TASK ITEM: Your task is to return, word for word, only the lines from the line with "792x594 pixels." through the close of the data. Exclude all pictures.

(Saved data entries)
* * * * * * *

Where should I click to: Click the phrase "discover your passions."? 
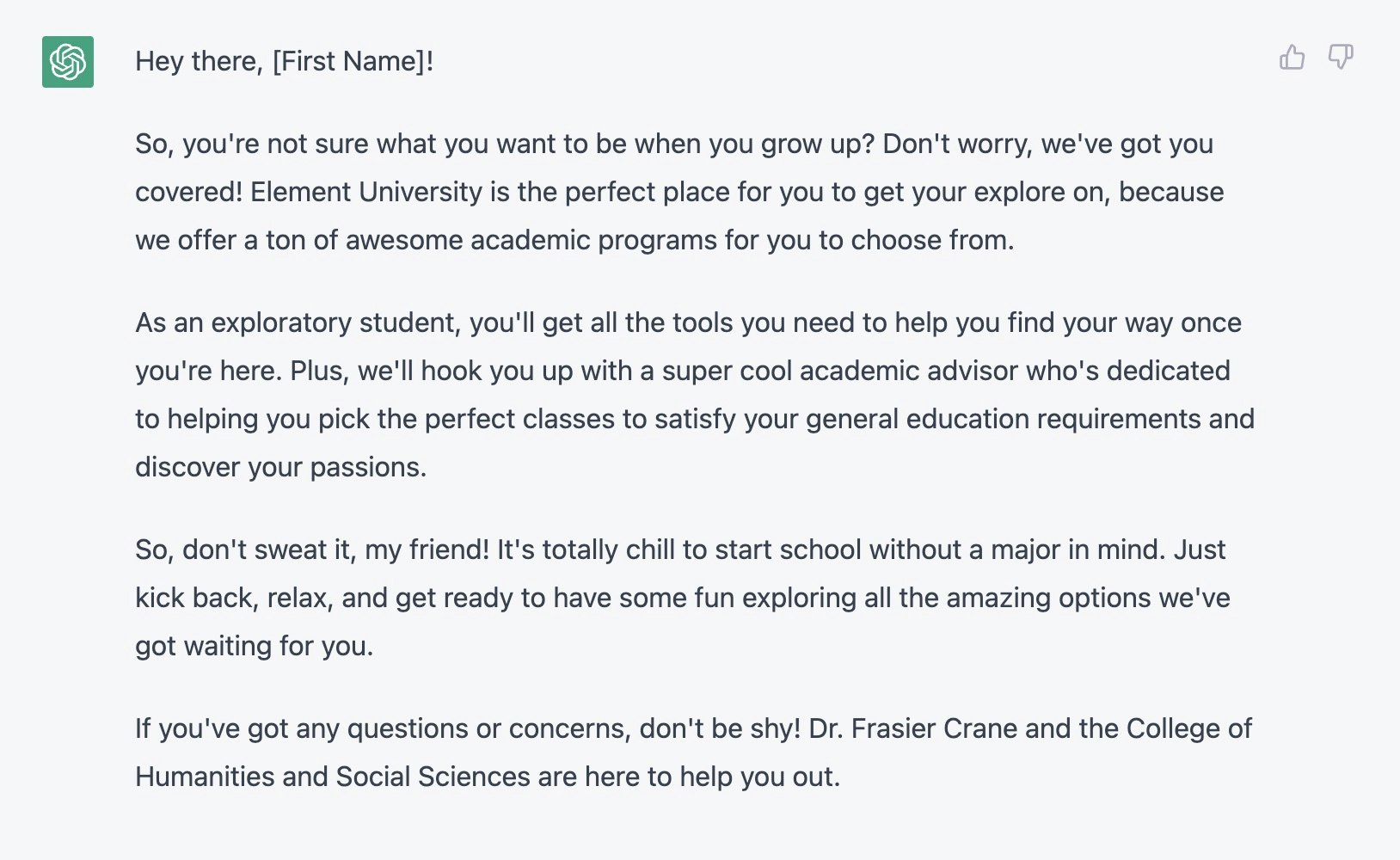click(x=280, y=467)
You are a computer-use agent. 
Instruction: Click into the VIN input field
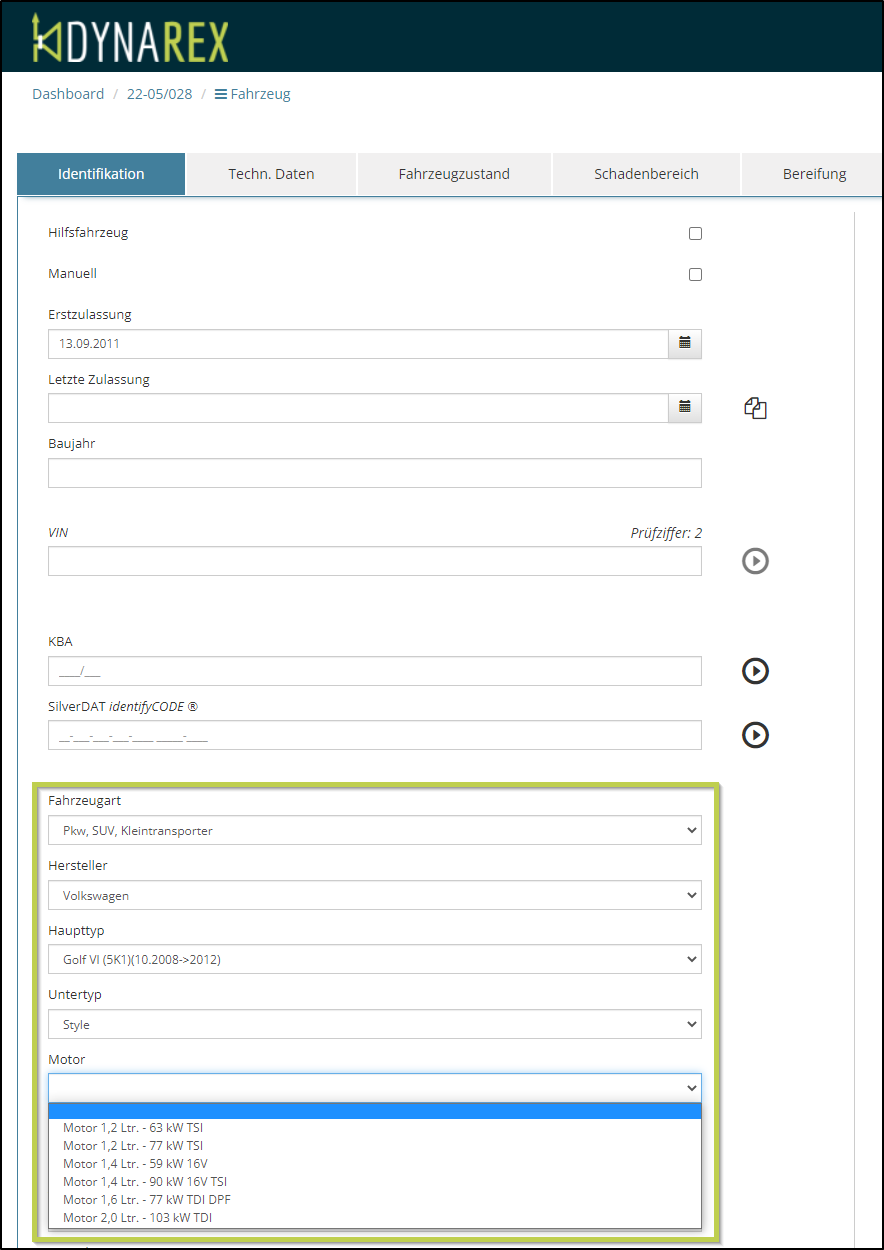(x=374, y=561)
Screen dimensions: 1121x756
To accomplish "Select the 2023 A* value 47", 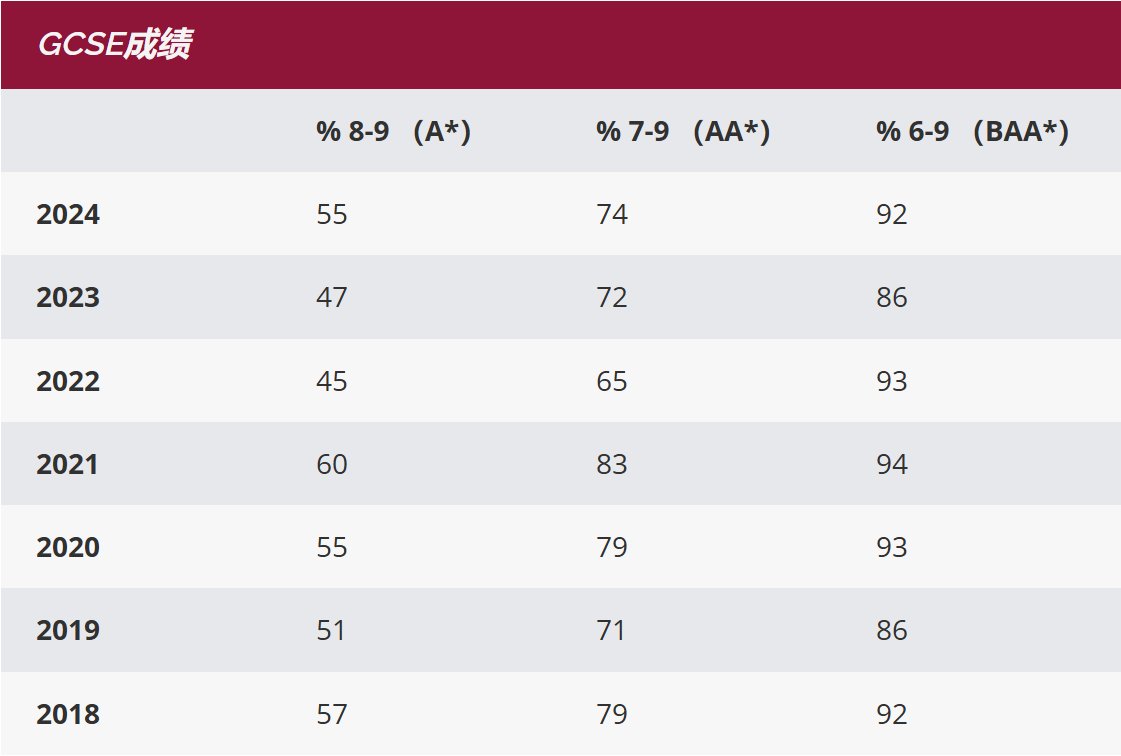I will coord(332,298).

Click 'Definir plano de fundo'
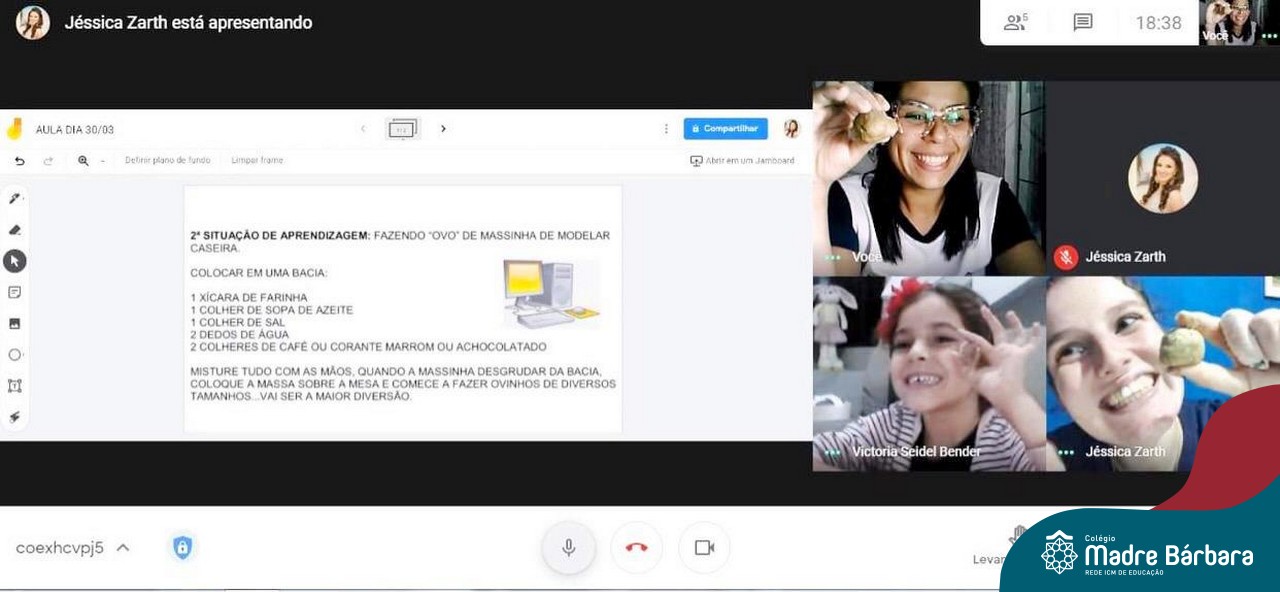(x=167, y=161)
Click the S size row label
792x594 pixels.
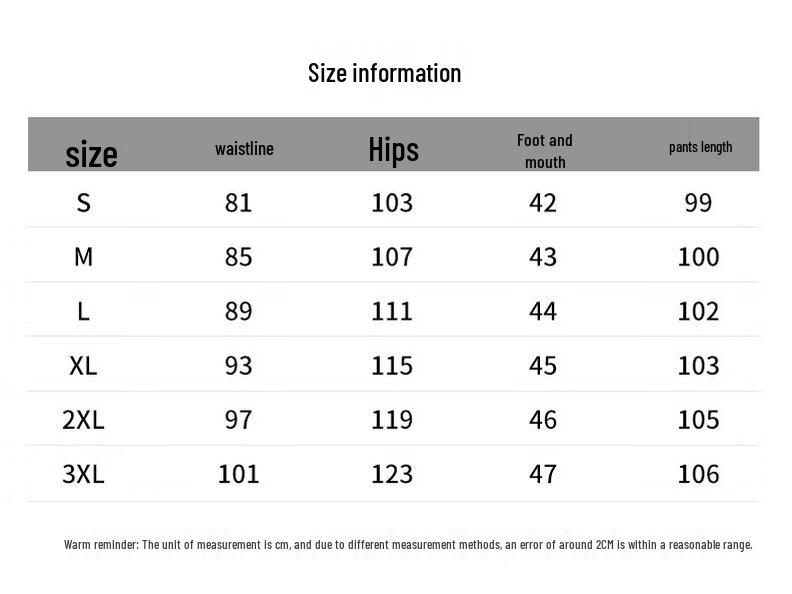point(84,203)
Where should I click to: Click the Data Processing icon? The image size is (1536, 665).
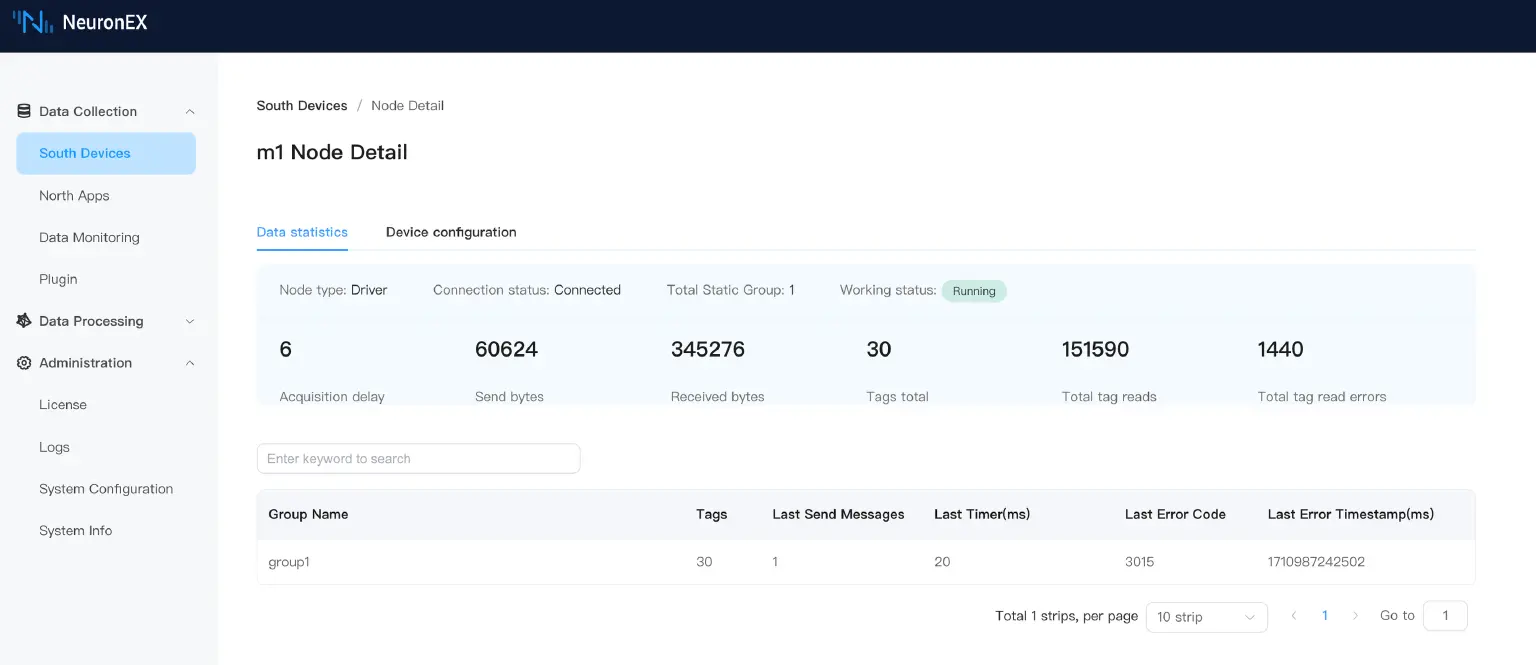click(24, 321)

* * * * * * *

SOLUTION FOR THIS TASK:
792x594 pixels.
point(84,203)
Where should I click to: Click the Data Processing icon? The image size is (1536, 665).
click(24, 321)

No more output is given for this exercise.